Pharmaceutical

Australian man says DePuy knew hip implants were faulty, failed to take action

Like more than 90,000 other people around the world, Howard Brown, a resident of Sandgate in Queensland, Australia put his trust in DePuy Orthopaedics and received one of their all-metal hip implants in July 2008. The 67-year-old retiree looked forward to a better quality of life the supposedly durable implants offered, but shortly after surgery his health took a turn for the worst.

Mr. Brown told Australia’s Newcastle Herald that about a year ago his health took a turn for the worst, starting with burning sensations in his leg that he said would “virtually bring tears to my eyes.” Particles of cobalt released by the metal-on-metal hip implants caused him to develop an uncomfortable rash under his arms and around his groin.

After hearing about the DePuy recalls, Mr. Brown received a series of x-rays and ultrasounds that revealed a tumor has developed on the DePuy hip implant and that the bone around his pelvis had disintegrated.

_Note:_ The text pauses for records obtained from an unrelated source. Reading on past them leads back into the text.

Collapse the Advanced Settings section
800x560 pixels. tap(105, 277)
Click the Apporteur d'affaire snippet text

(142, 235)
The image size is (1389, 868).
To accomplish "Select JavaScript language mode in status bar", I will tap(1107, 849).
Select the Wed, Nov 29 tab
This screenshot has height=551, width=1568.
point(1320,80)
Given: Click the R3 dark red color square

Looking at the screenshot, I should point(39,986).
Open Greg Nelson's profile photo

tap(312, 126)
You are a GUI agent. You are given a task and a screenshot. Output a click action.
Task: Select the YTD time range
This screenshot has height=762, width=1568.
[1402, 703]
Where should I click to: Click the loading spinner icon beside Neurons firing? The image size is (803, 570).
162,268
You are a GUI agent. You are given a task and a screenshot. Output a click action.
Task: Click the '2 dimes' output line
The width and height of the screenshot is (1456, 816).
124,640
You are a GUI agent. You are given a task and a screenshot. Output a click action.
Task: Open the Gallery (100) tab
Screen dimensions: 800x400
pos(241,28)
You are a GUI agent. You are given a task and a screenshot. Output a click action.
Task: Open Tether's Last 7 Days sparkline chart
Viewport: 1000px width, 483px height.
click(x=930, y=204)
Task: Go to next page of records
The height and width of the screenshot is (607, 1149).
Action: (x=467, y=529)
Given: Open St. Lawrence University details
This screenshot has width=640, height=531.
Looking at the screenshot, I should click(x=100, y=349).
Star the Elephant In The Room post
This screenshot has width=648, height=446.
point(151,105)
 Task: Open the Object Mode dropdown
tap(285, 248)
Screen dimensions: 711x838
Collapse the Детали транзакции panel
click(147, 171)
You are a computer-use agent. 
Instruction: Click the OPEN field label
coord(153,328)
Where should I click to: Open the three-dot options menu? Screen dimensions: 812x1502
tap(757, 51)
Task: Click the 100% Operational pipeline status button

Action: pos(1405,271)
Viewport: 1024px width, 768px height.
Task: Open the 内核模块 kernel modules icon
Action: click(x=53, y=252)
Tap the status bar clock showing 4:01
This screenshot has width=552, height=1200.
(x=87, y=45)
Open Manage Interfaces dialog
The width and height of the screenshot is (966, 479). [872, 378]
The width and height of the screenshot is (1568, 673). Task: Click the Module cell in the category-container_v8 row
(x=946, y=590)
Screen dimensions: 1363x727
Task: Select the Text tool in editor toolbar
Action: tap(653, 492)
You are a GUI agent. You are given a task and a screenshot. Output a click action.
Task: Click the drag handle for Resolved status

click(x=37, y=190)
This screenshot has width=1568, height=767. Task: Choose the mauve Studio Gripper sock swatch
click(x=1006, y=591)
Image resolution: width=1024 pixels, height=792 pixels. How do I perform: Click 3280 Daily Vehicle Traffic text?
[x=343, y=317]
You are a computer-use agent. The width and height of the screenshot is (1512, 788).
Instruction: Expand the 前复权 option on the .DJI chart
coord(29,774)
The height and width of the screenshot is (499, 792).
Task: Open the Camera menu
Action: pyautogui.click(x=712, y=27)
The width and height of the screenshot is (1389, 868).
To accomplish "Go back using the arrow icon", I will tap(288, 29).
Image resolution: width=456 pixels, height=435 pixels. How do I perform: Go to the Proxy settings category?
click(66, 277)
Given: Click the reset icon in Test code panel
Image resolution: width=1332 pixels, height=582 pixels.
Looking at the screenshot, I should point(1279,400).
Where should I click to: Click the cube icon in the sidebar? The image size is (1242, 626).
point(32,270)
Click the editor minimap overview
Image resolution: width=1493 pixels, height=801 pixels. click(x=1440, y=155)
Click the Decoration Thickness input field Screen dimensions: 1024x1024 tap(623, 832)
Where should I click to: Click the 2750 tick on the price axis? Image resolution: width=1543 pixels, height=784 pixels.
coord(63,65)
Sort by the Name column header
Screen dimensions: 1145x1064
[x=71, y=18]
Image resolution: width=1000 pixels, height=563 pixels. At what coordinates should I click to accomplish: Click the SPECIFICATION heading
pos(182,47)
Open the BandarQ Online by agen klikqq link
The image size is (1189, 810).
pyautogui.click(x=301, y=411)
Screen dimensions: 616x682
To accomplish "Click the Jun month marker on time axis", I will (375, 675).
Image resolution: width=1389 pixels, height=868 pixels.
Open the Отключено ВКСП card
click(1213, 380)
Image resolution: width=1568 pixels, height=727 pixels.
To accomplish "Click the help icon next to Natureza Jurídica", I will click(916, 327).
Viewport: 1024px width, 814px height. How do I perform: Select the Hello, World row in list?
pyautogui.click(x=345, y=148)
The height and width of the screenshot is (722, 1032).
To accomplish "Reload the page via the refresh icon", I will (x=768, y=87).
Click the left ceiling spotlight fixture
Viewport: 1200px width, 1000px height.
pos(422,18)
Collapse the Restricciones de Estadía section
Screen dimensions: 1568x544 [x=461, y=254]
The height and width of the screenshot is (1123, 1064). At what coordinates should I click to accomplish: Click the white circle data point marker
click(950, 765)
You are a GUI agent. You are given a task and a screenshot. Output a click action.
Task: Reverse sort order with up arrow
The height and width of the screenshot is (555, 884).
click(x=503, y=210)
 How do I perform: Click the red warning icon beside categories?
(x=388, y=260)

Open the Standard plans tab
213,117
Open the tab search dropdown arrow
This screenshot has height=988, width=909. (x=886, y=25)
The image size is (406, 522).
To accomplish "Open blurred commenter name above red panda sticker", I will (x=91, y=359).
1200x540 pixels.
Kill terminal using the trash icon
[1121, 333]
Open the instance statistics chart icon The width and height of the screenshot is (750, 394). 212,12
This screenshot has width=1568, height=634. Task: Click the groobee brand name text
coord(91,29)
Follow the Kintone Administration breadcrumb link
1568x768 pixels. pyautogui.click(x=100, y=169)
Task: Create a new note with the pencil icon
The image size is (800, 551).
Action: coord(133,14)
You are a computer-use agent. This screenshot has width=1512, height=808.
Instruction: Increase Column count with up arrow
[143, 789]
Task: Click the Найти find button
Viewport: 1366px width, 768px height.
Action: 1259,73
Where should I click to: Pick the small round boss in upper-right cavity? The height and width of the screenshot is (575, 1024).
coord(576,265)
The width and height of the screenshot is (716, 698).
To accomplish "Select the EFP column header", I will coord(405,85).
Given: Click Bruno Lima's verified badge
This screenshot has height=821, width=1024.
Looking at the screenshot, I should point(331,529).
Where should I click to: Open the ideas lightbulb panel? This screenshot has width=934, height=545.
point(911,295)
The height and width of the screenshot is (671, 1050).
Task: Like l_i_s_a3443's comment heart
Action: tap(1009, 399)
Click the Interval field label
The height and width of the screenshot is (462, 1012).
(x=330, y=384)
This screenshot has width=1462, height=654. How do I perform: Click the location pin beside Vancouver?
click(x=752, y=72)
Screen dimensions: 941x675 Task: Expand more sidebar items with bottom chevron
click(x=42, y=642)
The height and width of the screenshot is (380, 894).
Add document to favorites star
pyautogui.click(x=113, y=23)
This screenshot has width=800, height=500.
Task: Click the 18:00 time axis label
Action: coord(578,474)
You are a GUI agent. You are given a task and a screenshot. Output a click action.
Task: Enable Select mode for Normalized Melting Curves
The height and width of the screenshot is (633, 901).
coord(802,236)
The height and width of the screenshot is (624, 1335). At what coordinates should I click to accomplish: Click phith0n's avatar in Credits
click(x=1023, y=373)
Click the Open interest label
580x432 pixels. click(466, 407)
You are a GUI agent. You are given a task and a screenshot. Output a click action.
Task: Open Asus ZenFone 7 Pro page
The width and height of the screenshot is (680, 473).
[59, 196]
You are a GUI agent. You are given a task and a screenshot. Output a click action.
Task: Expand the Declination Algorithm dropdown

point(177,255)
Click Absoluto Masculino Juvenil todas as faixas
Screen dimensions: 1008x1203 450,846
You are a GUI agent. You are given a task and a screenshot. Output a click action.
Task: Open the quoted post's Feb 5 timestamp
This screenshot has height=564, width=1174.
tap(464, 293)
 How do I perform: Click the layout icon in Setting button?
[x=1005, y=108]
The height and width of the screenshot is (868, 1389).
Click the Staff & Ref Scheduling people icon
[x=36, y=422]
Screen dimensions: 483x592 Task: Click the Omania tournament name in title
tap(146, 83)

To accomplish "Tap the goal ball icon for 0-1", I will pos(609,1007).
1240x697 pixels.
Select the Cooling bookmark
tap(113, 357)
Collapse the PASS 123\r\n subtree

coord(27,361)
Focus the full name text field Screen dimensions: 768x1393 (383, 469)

Pain and poor health aside, Mr. Brown told the Newcastle Tribune, “The biggest thing I’m cranky about is that DePuy knew about the problem in 2007 … and they were still supplying [the defective implants] and they weren’t taken off the market until 2010.”

Mr. Brown underwent a revision surgery in March to replace the defective hip implant with another model, but he is still coping with the problems his original DePuy hip system caused. The Newcastle Herald says that Mr. Howard and his wife have been communicating with a law firm that is leading a class action suit against DePuy currently involving some 400 plaintiffs from across Australia seeking damages allegedly caused by the devices.

About 5,000 of the faulty DePuy implants were implanted in Australian patients before they were recalled, so the probability that the class action will grow is high. A lawyer for the firm leading Australia’s class action told the Newcastle Herald that DePuy hip implant recipients suffer “Everything from tissue necrosis to alarmingly high levels of cobalt and chromium,” explaining that the “metal particles wear away from the device for and into the blood and cerebral fluid. Common health complaints for the plaintiffs include pain, inflammation, bone fractures, clicking sounds, painful dislocations, tissue and muscle damage, infection, to name but a few.

In a statement to the Newcastle Herald, DePuy said that it regretted the impact that the recall has had on patients, their families, and surgeons.